Extracted text:
◇ ◇ ◇ ◇ ◇

The Kyiv Independent film follows the story of a group of children known as Group 31, who had been taken to Russia from the currently occupied city of Mariupol in May 2022 and have not yet returned. Among them is Pylyp Holovnya, who was taken into the family of Maria Lvova-Belova, the presidential commissioner for children’s rights in Russia.

Kyiv Independent’s journalists obtained documents allowing them to trace 20 children taken to the Polyany sanatorium near Moscow. Although the documents claimed the children would be returned to Ukraine after a month, they were not brought back. Instead, Russia placed at least 14 of the abducted children in Russian families, while nine children were forcibly moved from Mariupol to Donetsk Children’s Hospital №5 in occupied Donetsk for several months.

In collaboration with the children’s families, journalists tried to find the deported children and establish contacts with them. Despite the fact that children wanted to return to Ukraine, their relatives often risked their lives to locate them.

Camps Stats

Kyiv Independent

"Ivan simply burst into tears over the phone and begged, 'Anton Viktorovich, I am begging you, take us from here.' Of course, after hearing those words, I had to go. I understood the risk," said Anton Bilay, the guardian of two boys from Mariupol, who risked venturing into occupied territories to recover his wards after they had been taken by the Russians. 

According to official Ukrainian data, since February 24, 2022, around 20,000 children have been kidnapped by Russia, although human rights activists believe the actual number could be much higher.

"At the time of the full-scale invasion, there were almost 60,000 children in Mariupol. Some parents managed to take their children to a safe place, others remained living under occupation, and some of these children were deported to Russia. Unfortunately, we cannot determine the exact number. When we began working on this investigation, I couldn't even imagine the scale of this crime," said Yevheniia Motorevska, the head of the Kyiv Independent’s War Crimes Unit. As of July 10, 2023, according to the Ukrainian authorities, only 383 children have been brought back. This represents only limited success. 

Crimes against kids stats

Kyiv Independent

The full-scale deportation would not have been possible without Russia's supporters in the occupied territories, according to Kyiv Independent’s journalists. “The investigation found that Svitlana Maiboroda, a former Ukrainian official who remained in Donetsk after its occupation by Russia in 2014, collaborated with Moscow to facilitate the children’s deportation. Maiboroda is the head of the Russian proxies in Donetsk Oblast’s children affairs department. Her subordinate, 29-year-old Kyrylo Potylitsyn, who served as the department’s temporary acting director in charge of “children’s rights,” is also found to be responsible,” state the investigation journalists.

"The Russians like to claim that they are actually saving Ukrainian children rather than deporting them. This is not true. They have established and fine-tuned a system of deporting children to Russia. Maria Lvova-Belova is not the only one behind this; doctors, social service workers, and even 'ordinary Russians' who take Ukrainian children into their families are participating in this war crime," stated the film's author, journalist Olesia Bida.

The documentary, “Uprooted,” shares the stories of the children who were illegally deported from Mariupol, a city in Donetsk Oblast, to Russian-occupied territories. Information partners of the project include NGO "SOS Children's Villages," NGO "Ukrainian Network for Children's Rights," Ukrainian Helsinki Union for Human Rights, Coalition "Ukraine: Five AM," Regional Center for Human Rights, NGO "PR Army," NGO "Razom for Ukraine," Vitsche Berlin, United24 Media, European Resilience Initiative Center, NGO "YurFem," NGO "Docudays,” and the Charitable fund “Save Ukraine.”

◇ ◇ ◇ ◇ ◇

Information:
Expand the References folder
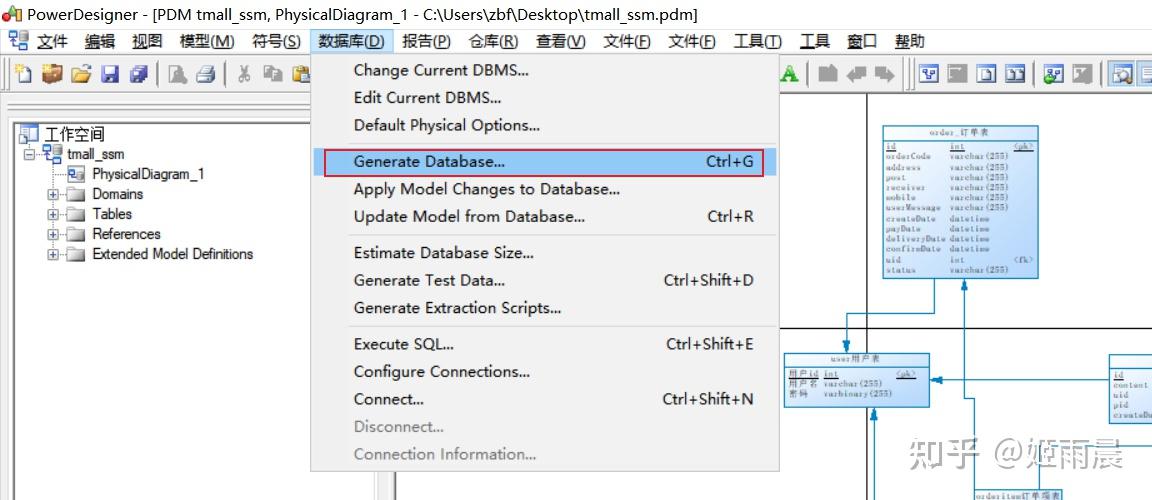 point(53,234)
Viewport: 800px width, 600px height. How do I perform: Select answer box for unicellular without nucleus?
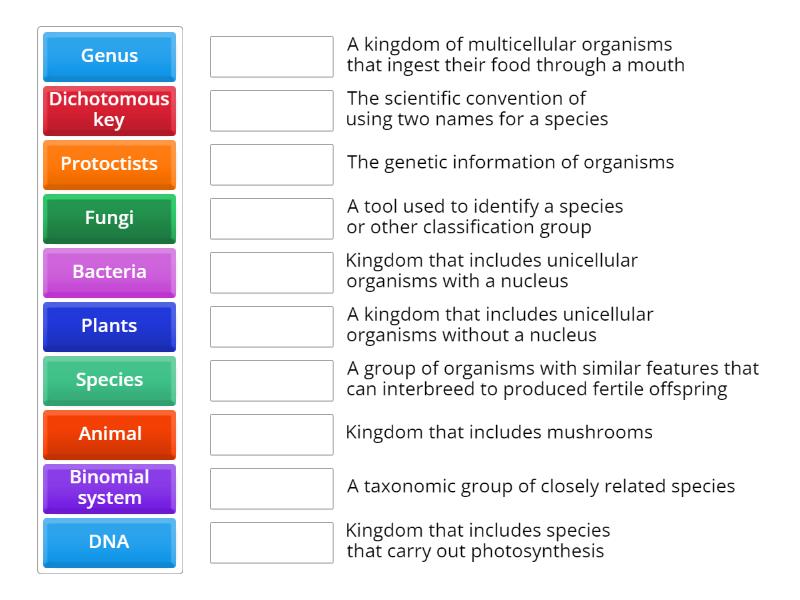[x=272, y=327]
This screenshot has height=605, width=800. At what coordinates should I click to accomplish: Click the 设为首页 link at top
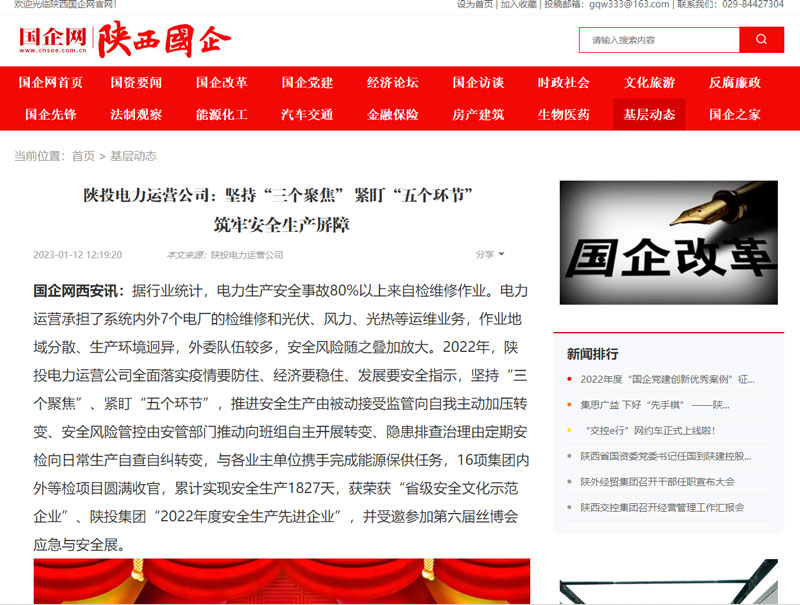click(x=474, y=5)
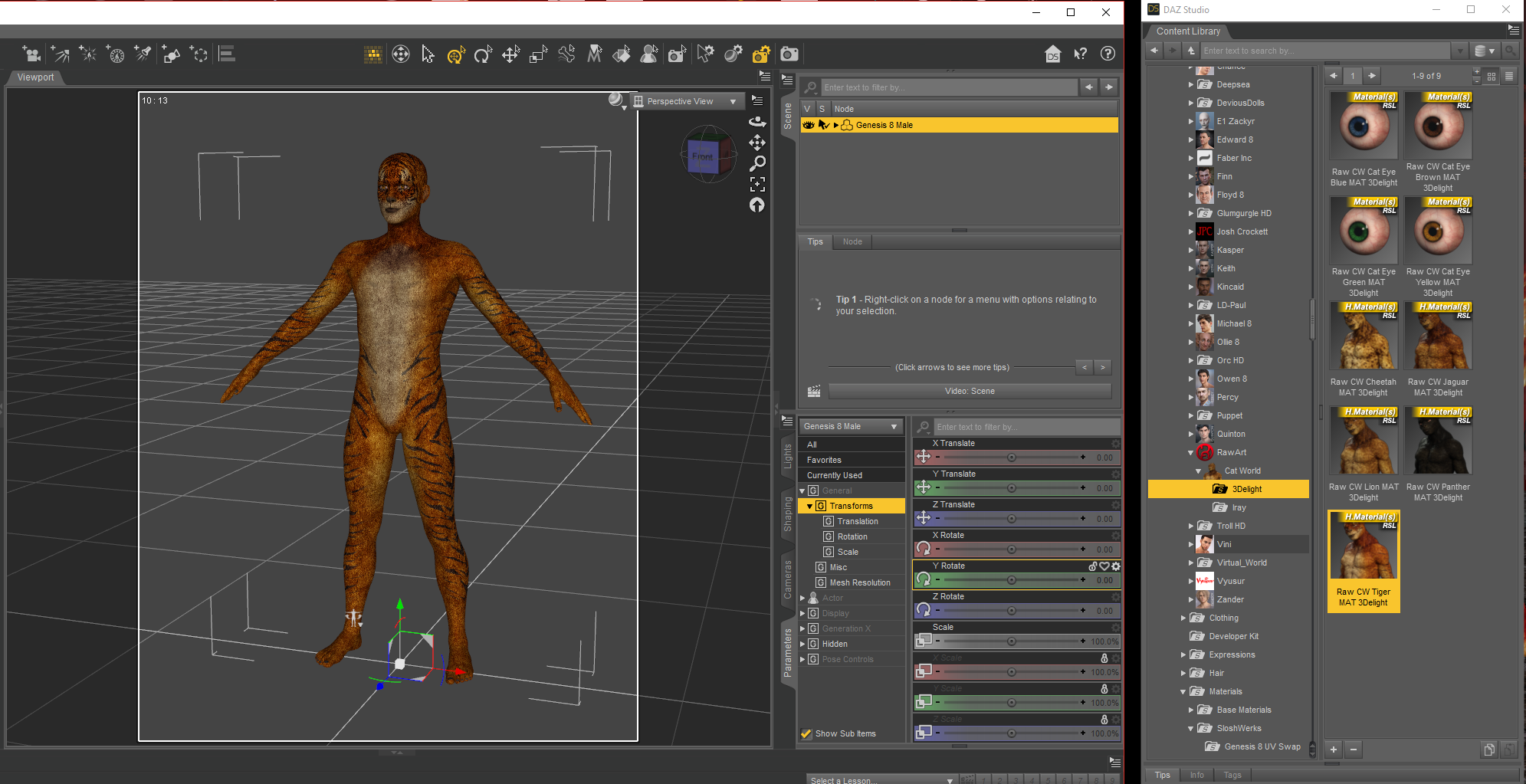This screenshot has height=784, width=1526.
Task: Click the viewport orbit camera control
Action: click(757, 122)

◇ ◇ ◇ ◇ ◇

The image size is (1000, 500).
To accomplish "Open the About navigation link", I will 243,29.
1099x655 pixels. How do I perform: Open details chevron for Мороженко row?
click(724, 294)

◇ ◇ ◇ ◇ ◇

What you will do:
- a) According to the text on the documentary "Uprooted," how many children had been brought back as of July 10, 2023?
- b) Return the part of the text on the documentary "Uprooted" that opens with the words containing "The Kyiv Independent film" and closes with "for several months.".
The records have nothing to do with the text on the documentary "Uprooted."

Answers in order:
- a) 383 children

- b)
The Kyiv Independent film follows the story of a group of children known as Group 31, who had been taken to Russia from the currently occupied city of Mariupol in May 2022 and have not yet returned. Among them is Pylyp Holovnya, who was taken into the family of Maria Lvova-Belova, the presidential commissioner for children’s rights in Russia.

Kyiv Independent’s journalists obtained documents allowing them to trace 20 children taken to the Polyany sanatorium near Moscow. Although the documents claimed the children would be returned to Ukraine after a month, they were not brought back. Instead, Russia placed at least 14 of the abducted children in Russian families, while nine children were forcibly moved from Mariupol to Donetsk Children’s Hospital №5 in occupied Donetsk for several months.